What to work on →
**a)** Answer these questions from the extract on law and geography, one line each, marked (i), (ii) and (iii) as in the questions:
(i) Which thinker showed concern with the impact of climate on legal systems?
(ii) What did early comparativists and sociologists of law propose to use instead of ethnology or legal history?
(iii) How is René David's approach characterized?
**b)** Rewrite the paragraph of the extract on law and geography that begins "The idea that geographical factors interact" as a short bulleted list, keeping its main facts.
**c)** Write the next part of the extract on law and geography, continuing after its final sentence.

Extract to read →

A. The early perspectives on Law and Geography: Regional Legal Studies
and Impact Analysis
The idea that geographical factors interact with law and the legal systems is not new
to legal theorists. Comparative legal studies and the sociology of law have been
were two of the first schools of thought that were concerned with the dynamics
between law and geography (Economides et al., 1986, p. 163). One of the first to
emphasize the relation between law and geography was Montesquieu, who showed
a clear r concern with the impact of climate on the development and configuration of
legal systems (1748, Chapters XIII–XVIII). This concern maintained itself during the
20th century, when early comparativists and sociologists of law –such as John H.
Wigmore, Eugin Ehrlich, and Nicholas Timasheff—considered space as a variable
to be considered when trying to explain legal variation, even getting to propose the
use of geographic methods over ethnology or legal history to analyse these
variations (Economides et al., 1986, p. 164). These approaches were furthered with
the works of René David and his pioneer work on legal cultures, that were
characterized by a non-deterministic approach (Economides et al., 1986, p. 165).

Supplied information →
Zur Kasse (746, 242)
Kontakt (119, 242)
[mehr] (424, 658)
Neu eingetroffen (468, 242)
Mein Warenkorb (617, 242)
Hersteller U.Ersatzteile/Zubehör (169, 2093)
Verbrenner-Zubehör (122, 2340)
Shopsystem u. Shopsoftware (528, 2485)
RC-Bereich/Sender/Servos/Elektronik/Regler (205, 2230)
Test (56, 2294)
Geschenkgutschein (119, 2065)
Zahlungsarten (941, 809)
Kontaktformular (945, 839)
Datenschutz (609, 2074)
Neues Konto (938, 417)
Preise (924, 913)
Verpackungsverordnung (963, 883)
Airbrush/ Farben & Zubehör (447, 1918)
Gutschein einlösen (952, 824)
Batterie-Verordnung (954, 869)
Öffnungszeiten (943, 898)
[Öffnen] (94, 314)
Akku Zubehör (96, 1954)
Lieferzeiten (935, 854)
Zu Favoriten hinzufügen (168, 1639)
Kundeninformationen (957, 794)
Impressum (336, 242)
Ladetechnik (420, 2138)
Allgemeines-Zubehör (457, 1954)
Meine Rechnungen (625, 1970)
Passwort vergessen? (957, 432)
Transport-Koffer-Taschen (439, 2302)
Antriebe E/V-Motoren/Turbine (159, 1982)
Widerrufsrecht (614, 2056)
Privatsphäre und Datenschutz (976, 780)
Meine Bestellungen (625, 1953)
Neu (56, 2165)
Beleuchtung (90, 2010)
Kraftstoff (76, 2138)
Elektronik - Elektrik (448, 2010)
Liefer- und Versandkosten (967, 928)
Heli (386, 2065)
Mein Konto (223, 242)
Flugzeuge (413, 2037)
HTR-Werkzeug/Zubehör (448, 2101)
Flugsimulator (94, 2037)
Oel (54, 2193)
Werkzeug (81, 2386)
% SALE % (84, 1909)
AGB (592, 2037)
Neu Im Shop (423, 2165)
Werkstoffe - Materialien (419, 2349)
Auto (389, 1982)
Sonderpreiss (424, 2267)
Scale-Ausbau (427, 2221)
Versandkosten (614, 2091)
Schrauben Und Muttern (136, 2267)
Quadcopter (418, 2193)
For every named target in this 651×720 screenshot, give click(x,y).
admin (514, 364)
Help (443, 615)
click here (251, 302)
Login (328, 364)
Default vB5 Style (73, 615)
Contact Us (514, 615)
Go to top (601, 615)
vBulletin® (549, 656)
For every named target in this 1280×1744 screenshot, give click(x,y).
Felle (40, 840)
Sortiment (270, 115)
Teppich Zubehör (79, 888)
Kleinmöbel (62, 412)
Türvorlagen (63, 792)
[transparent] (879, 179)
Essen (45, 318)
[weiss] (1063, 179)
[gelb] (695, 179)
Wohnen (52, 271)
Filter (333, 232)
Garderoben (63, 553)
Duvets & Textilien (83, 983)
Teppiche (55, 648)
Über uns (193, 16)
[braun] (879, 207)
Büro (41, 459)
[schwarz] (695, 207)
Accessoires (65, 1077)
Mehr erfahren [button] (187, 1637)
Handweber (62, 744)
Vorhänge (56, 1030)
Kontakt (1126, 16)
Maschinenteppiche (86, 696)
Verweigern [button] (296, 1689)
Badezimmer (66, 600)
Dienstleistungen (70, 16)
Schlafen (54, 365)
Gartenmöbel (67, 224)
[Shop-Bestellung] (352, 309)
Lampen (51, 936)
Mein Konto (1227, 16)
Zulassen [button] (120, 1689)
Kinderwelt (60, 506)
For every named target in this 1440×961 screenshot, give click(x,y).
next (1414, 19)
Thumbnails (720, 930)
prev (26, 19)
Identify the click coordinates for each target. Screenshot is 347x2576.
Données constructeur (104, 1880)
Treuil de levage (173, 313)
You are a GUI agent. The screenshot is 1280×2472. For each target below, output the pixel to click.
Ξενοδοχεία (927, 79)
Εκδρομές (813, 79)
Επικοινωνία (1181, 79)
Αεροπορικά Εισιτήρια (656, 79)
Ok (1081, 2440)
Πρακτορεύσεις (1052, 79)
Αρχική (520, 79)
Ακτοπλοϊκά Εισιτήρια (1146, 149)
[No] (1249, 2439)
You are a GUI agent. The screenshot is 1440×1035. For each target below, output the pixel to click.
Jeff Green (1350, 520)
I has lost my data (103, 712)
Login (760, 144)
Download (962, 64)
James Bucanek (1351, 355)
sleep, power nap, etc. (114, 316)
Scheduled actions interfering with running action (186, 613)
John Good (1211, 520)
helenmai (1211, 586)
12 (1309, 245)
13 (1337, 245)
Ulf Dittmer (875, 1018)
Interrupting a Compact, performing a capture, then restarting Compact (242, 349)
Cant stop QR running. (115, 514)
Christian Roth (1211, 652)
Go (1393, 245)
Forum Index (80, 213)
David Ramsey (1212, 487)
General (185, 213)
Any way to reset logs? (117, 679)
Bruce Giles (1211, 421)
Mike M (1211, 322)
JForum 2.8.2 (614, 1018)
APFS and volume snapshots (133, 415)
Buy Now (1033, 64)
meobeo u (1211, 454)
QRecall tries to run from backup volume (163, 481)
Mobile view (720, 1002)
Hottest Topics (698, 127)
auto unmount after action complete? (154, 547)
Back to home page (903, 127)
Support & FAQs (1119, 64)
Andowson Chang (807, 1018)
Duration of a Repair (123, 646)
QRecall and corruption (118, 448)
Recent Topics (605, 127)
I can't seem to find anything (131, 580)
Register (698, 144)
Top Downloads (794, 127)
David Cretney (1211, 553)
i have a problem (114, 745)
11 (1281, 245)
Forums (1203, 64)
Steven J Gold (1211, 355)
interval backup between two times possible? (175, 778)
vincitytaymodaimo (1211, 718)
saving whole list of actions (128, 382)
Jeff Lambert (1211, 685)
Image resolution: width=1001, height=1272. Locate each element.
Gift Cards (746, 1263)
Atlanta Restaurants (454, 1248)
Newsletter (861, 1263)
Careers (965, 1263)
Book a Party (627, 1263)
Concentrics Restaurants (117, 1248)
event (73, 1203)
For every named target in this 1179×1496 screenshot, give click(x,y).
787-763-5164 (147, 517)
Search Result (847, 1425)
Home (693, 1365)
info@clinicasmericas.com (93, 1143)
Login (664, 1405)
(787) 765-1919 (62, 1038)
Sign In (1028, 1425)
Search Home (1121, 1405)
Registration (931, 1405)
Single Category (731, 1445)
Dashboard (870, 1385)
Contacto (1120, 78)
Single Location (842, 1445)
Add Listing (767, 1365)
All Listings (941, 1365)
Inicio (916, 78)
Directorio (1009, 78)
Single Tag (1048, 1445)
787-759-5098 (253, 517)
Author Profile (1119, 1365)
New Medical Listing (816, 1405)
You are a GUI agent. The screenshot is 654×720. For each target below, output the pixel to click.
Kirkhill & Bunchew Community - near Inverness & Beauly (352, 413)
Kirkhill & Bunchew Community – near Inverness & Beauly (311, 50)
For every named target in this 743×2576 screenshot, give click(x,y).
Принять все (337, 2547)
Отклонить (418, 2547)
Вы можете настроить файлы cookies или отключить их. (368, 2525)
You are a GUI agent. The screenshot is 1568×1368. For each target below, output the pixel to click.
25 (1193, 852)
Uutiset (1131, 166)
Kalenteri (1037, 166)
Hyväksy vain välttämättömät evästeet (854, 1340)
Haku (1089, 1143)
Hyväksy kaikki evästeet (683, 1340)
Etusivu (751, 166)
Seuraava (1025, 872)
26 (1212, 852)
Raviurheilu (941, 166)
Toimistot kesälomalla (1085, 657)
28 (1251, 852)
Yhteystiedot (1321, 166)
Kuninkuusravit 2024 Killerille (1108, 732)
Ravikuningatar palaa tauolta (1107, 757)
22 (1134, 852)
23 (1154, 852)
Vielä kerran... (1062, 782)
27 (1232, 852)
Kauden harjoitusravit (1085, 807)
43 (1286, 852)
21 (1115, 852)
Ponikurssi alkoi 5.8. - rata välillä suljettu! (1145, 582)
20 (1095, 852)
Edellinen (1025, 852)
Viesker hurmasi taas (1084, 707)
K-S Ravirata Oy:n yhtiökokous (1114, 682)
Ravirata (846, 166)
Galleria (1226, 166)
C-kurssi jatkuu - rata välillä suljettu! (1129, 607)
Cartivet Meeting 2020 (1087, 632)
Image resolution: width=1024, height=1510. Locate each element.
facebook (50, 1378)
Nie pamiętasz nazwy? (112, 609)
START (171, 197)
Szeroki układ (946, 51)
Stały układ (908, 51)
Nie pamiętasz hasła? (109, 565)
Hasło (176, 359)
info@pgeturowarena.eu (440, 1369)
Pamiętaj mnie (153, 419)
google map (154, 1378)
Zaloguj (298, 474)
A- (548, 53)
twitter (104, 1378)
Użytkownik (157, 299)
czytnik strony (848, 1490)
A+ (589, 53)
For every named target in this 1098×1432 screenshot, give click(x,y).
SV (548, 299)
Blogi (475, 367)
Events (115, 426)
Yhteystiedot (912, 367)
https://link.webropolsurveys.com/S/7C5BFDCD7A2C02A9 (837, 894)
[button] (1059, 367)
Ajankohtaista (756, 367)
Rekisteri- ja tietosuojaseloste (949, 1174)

Exercise results →
**a)**
(i) Montesquieu
(ii) Geographic methods
(iii) As a non-deterministic approach

**b)**
- The interaction between geographical factors and law is not a new idea to legal theorists.
- Comparative legal studies and the sociology of law were among the first schools of thought to examine the dynamics between law and geography.
- Montesquieu was one of the first to stress this relation, showing concern with how climate affects the development and configuration of legal systems (1748).
- In the 20th century, early comparativists and sociologists of law (John H. Wigmore, Eugin Ehrlich, Nicholas Timasheff) treated space as a variable in explaining legal variation.
- These scholars even proposed using geographic methods rather than ethnology or legal history to analyze that variation.
- René David advanced these approaches with his pioneering, non-deterministic work on legal cultures.

**c)**
Concepts such as “geojurisprudence” –that is concerned with the distribution of laws,
legal systems and land (Easterly III, 1977, p. 210)— also came forward within these
approaches, but it did not go far beyond the insights proposed by René David as it
focus: “…almost exclusively on mapping the global distribution of legal systems
without attempting to produce an ecology of law which could clarify the processes
by which law interacts with the physical and human environment” (Economides et
al., 1986, p. 165).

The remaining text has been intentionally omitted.